Require both ID and label:

# Do this - much harder to fake both correctly
term:
  id: GO:0005515
  label: protein binding

Why This Helps

When you require both pieces, the AI has to get two things right instead of one: - The ID has to be real - The label has to match the canonical label for that ID - Both have to be consistent with each other

It's much harder for a model to accidentally generate a valid ID/label pair for something that doesn't exist.

Examples

Ontology Terms

# This would be caught as invalid
term:
  id: GO:0005515
  label: "DNA binding"  # Wrong - this is actually "protein binding"

# This passes validation
term:  
  id: GO:0005515
  label: "protein binding"  # Correct canonical label

# This would be flagged as fabricated
term:
  id: GO:9999999
  label: "made up function"  # Non-existent term

Publications

# Example for papers
publication:
  pmid: 10802651
  title: "Gene Ontology: tool for the unification of biology"

# Would catch mismatches like:
publication:
  pmid: 10802651  
  title: "Some other paper title"  # Wrong title for this PMID

You Need Tooling for This

This pattern only works if you have validation tools that can actually check the identifiers against authoritative sources.
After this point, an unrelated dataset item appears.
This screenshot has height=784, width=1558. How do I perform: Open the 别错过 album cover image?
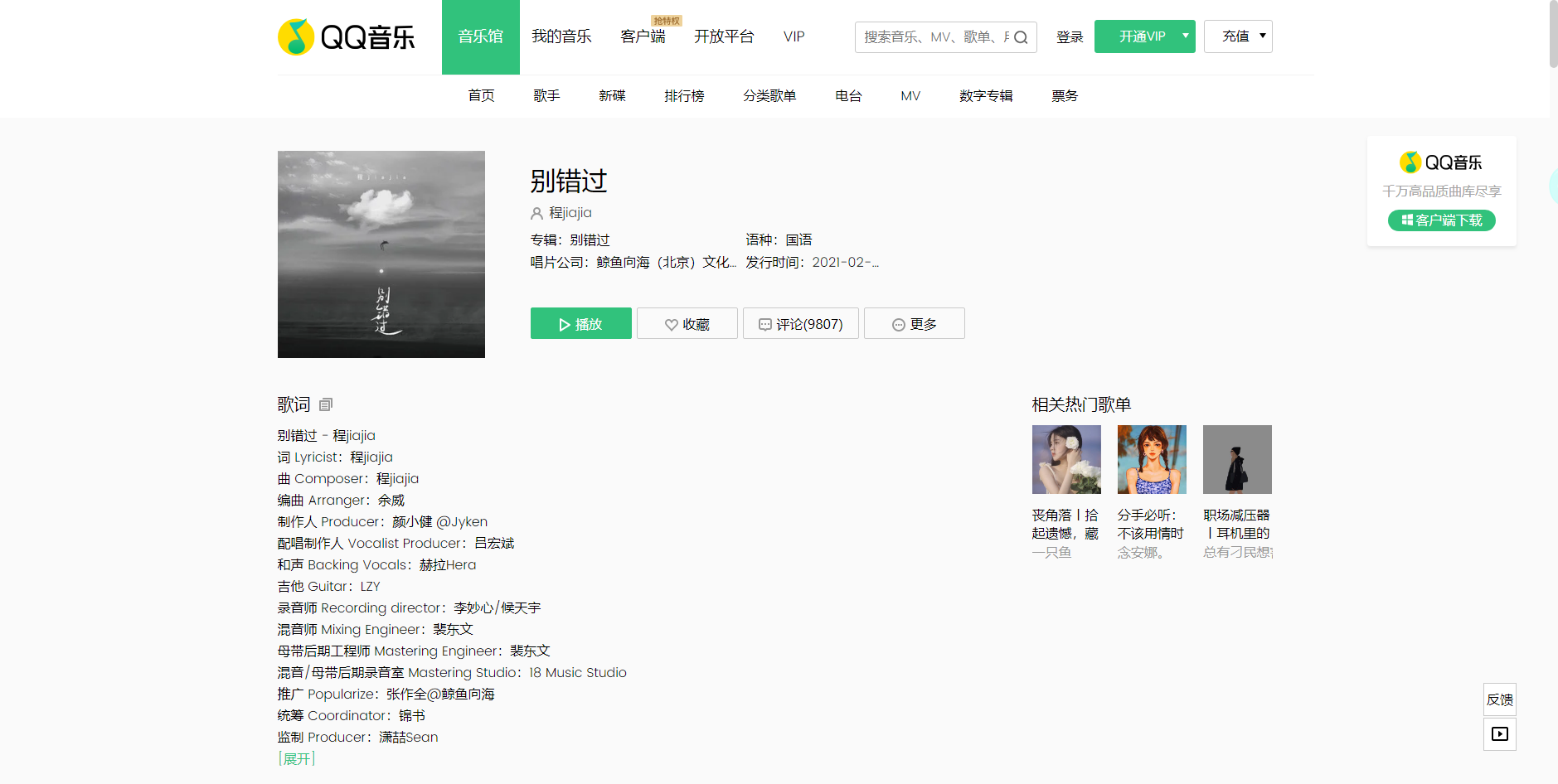point(381,254)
You need:

  1. Format validation: Check that IDs follow the right patterns (GO:1234567, PMID:12345678, etc.)
  2. Existence validation: Query authoritative APIs to verify IDs exist
  3. Label matching: Compare provided labels against canonical ones
  4. Consistency checking: Make sure everything matches up

Useful APIs for Validation

  • OLS (Ontology Lookup Service): EBI's comprehensive API for biomedical ontologies
  • OAK (Ontology Access Kit): Python library that can work with multiple ontology sources
  • PubMed APIs: For validating PMIDs and retrieving titles
  • Individual ontology APIs: Many ontologies have their own REST APIs

Implementation Notes

  • Cache responses to avoid hitting APIs repeatedly for the same IDs
  • Handle network failures gracefully - you don't want validation failures to break your workflow
  • Consider performance - real-time validation can slow things down, so you might need to batch or background the checks
  • Plan for errors - decide how to handle cases where validation fails (reject, flag for review, etc.)

Beyond Basic Ontologies

This pattern works for other identifier types too:

Gene Identifiers

gene:
  hgnc_id: HGNC:1100
  symbol: BRCA1

Chemical Compounds

compound:
  chebi_id: CHEBI:15377
  name: water

The key is always: require multiple pieces of information that have to be consistent with each other, and validate against authoritative sources.
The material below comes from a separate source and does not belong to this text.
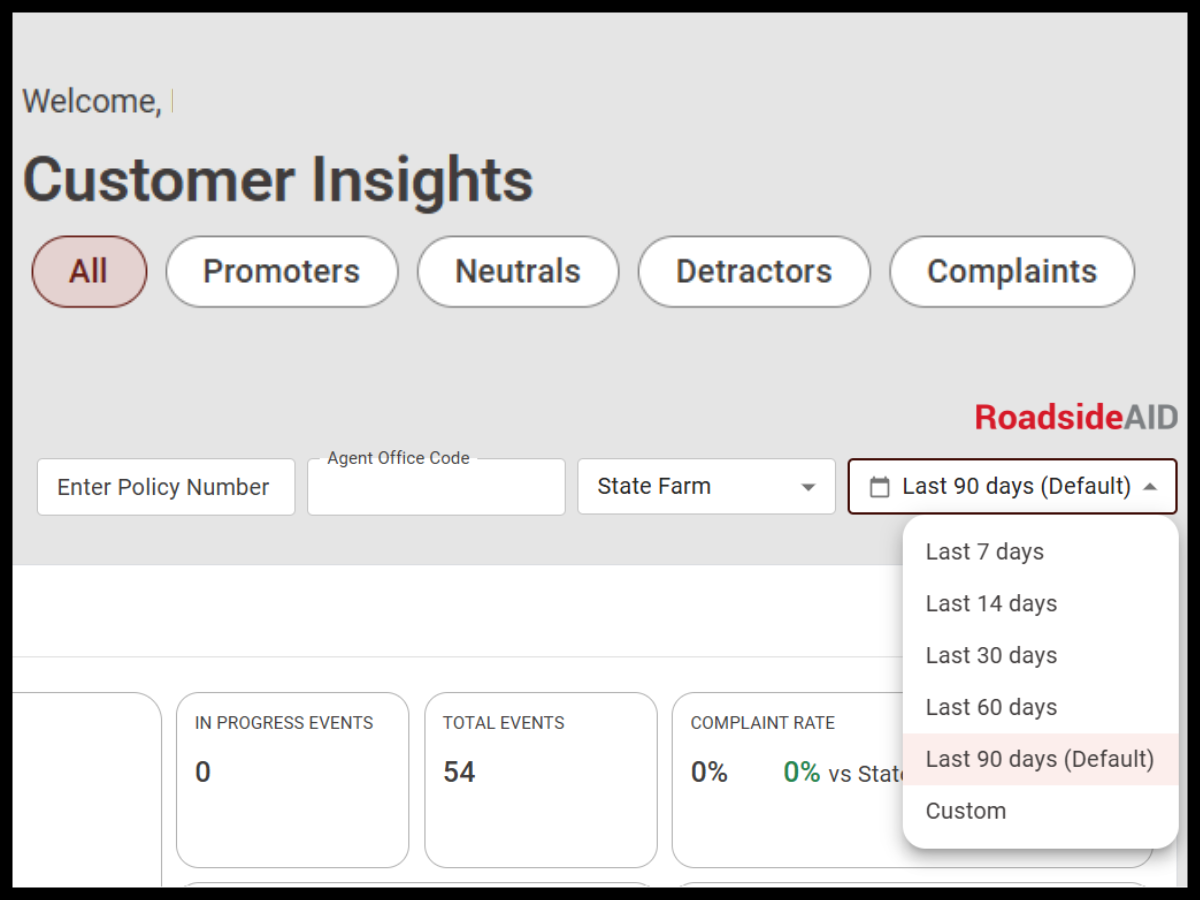Image resolution: width=1200 pixels, height=900 pixels.
Task: Keep Last 90 days (Default) selected
Action: point(1040,759)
Making It Work in Practice

The validation needs to happen at the right time in your workflow:

  • During AI generation: Have the AI system check its own outputs
  • Before committing: Run validation as part of your review process
  • In your tools: Build validation into your curation interfaces
  • As a safety net: Run periodic checks on your existing data

Limitations

This isn't a perfect solution. The pattern works well for well-structured domains with good APIs, but it's harder to apply when:

  • Authoritative sources don't have good APIs
  • Identifiers are less standardized
  • You're working with very new or rapidly changing data

But for most scientific curation workflows involving ontologies, genes, and publications, this straightforward approach can significantly reduce the number of hallucinated identifiers that slip through.

Getting Started

  1. Pick one identifier type that's important for your workflow
  2. Find the authoritative API for that type
  3. Modify your prompts to require both ID and label
  4. Build simple validation that checks both pieces
  5. Expand gradually to other identifier types

The key is to start simple and build up. You don't need a comprehensive system from day one - even basic validation on your most critical identifier types can make a big difference.